十年前の天変地異のあと、多くの人が突然使えるようになった力。
それが、ボクに……?
「なぜ部屋に砂があったのかは知らんが、それがきっかけのようじゃな。おぬしは『土』の力じゃ。それも、死を食い止めるほどの強力な」
「え?」
「やはり自分でわかっておらんかったか」
「……?」
「おぬしは死ぬはずじゃった。何の病気かはわしは知らぬが」
……それは理解できる。

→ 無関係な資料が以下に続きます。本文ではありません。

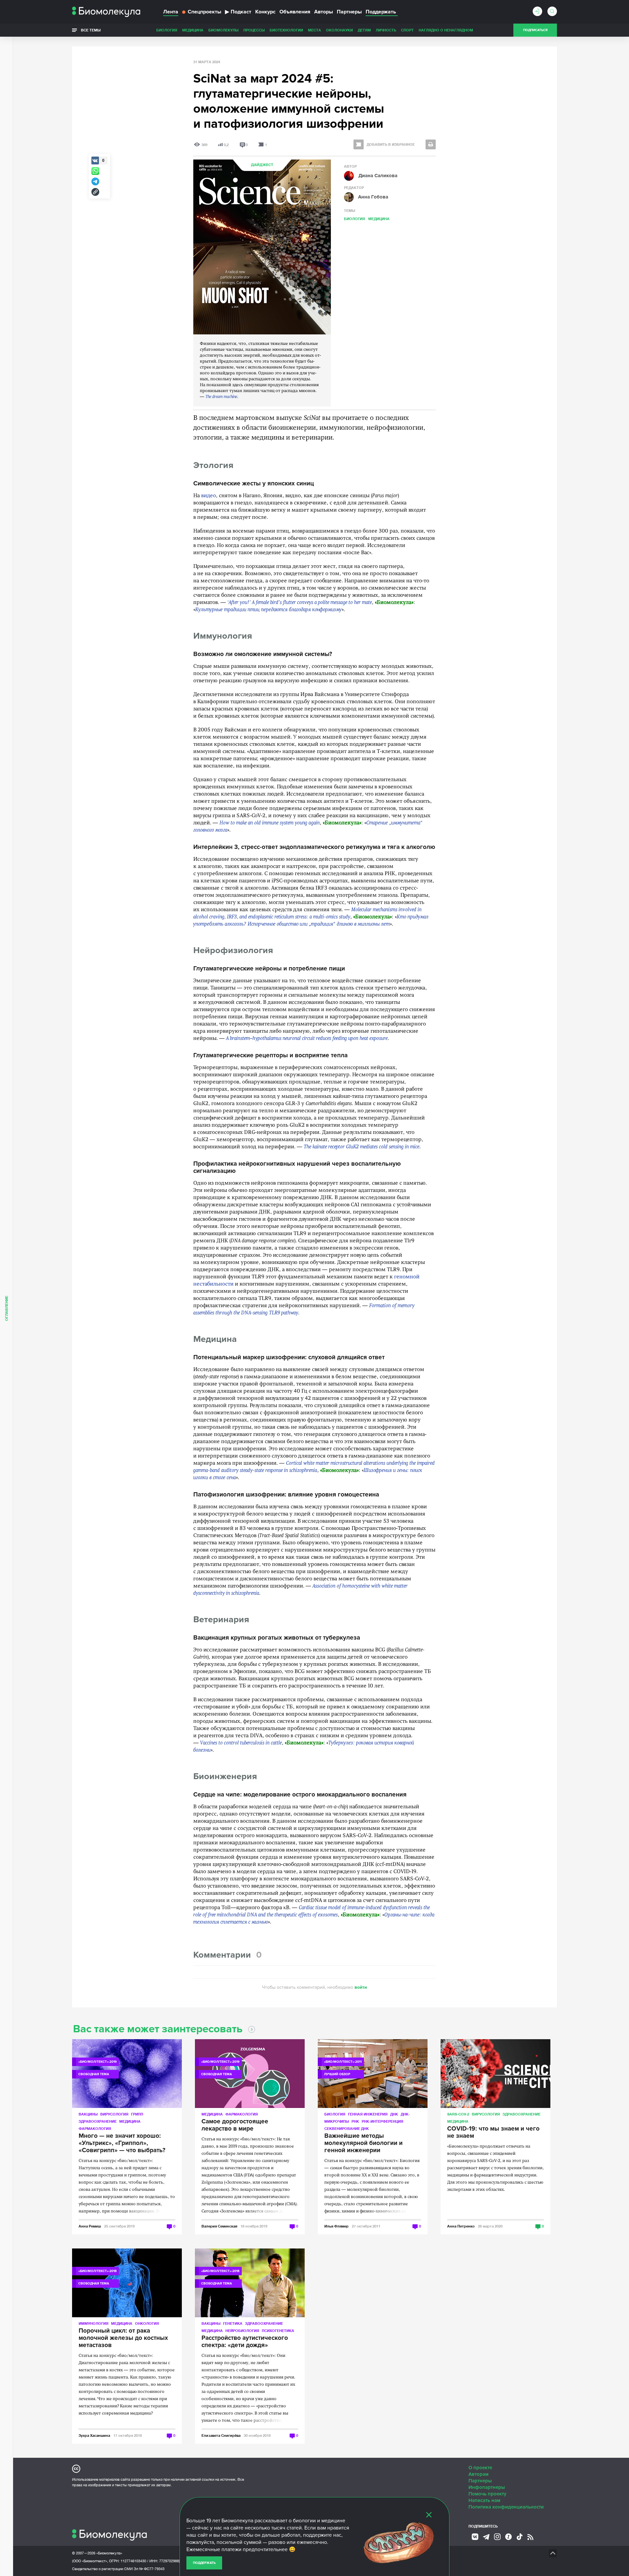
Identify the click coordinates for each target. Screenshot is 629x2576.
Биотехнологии (286, 30)
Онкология (147, 2323)
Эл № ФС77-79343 (149, 2569)
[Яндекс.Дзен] (508, 2536)
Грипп (137, 2114)
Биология (166, 30)
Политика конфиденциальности (506, 2507)
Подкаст (238, 12)
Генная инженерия (368, 2114)
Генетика (232, 2323)
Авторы (323, 12)
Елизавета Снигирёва (220, 2435)
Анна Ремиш (90, 2226)
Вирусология (114, 2114)
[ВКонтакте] (475, 2536)
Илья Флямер (336, 2226)
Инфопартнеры (486, 2487)
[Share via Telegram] (95, 181)
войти (360, 1987)
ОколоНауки (339, 30)
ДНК (394, 2114)
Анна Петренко (461, 2226)
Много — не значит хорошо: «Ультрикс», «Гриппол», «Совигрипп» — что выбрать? (122, 2143)
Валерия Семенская (219, 2226)
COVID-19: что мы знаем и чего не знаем (493, 2132)
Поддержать (204, 2563)
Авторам (478, 2474)
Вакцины (88, 2114)
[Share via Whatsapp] (95, 171)
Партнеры (349, 12)
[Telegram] (486, 2537)
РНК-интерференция (382, 2121)
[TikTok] (519, 2536)
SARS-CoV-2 (458, 2114)
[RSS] (530, 2537)
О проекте (480, 2468)
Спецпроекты (204, 12)
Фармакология (95, 2128)
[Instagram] (497, 2536)
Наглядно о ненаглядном (446, 30)
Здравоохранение (98, 2121)
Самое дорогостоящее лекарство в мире (234, 2125)
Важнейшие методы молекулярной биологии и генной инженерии (363, 2143)
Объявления (294, 12)
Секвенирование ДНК (346, 2128)
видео (208, 495)
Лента (170, 12)
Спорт (407, 30)
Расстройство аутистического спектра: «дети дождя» (244, 2342)
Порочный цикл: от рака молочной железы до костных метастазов (123, 2338)
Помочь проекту (487, 2494)
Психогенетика (278, 2330)
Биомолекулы (223, 30)
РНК (355, 2121)
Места (314, 30)
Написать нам (484, 2500)
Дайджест (262, 164)
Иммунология (93, 2323)
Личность (386, 30)
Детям (364, 30)
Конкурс (265, 12)
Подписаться (535, 30)
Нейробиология (242, 2330)
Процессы (254, 30)
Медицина (192, 30)
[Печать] (431, 144)
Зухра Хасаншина (94, 2435)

ボクは突然の胸の苦しさに襲われて、そのあと……
「じゃが、そのとき五行に目覚めた。おぬしは無意識にその力を治癒に使うことで、健康な状態を保っているのじゃ」
「……」
つまり、五行に目覚めたからまだ生きてるってこと……かな。
手についたままの砂を見る。
「その砂がなかったら、おぬしは目覚めぬままだったじゃろうな」
ボクは……助けられた。生きろと言われた……
「で、わしがここにいる理由じゃが」
「え?」
女性が真剣な顔になる。
「単刀直入に言う。わしに力を貸してほしい。オロチを倒す」
オロチ。
天変地異の後に現れて、世界を征服した人。
「そんな強い人を相手に……?」
「やらねばならぬ。じゃが、わしだけでは勝てん。おぬしの力が必要じゃ。助けてはもらえぬか?」
「……」
なぜだろう?
せっかく助かった命なのに……とかいう思いはまったくなかった。
初めて誰かに必要とされていると感じたからか、それとも……
「わかった」
「すまぬ。恩に着る」
そう言いながら土下座する女性。
ボクはどうすればいいかわからず、あわあわした。
「なずなじゃ」
「……?」
「わしの名前じゃよ。山田なずなという。よろしく頼む」
手を差し出してくるなずな。
「津薙……かなめ」
ボクはその手を握った。
「かなめよ、ひとつ聞いてもよいか?」
「……?」
「なぜ病室に砂なぞ持ち込んどるのじゃ?」
ボクは男の子のことを話した。
「なるほどのぅ」
「その子は……その子の名前は――」
なずなは、良い名じゃと言って微笑んでいた。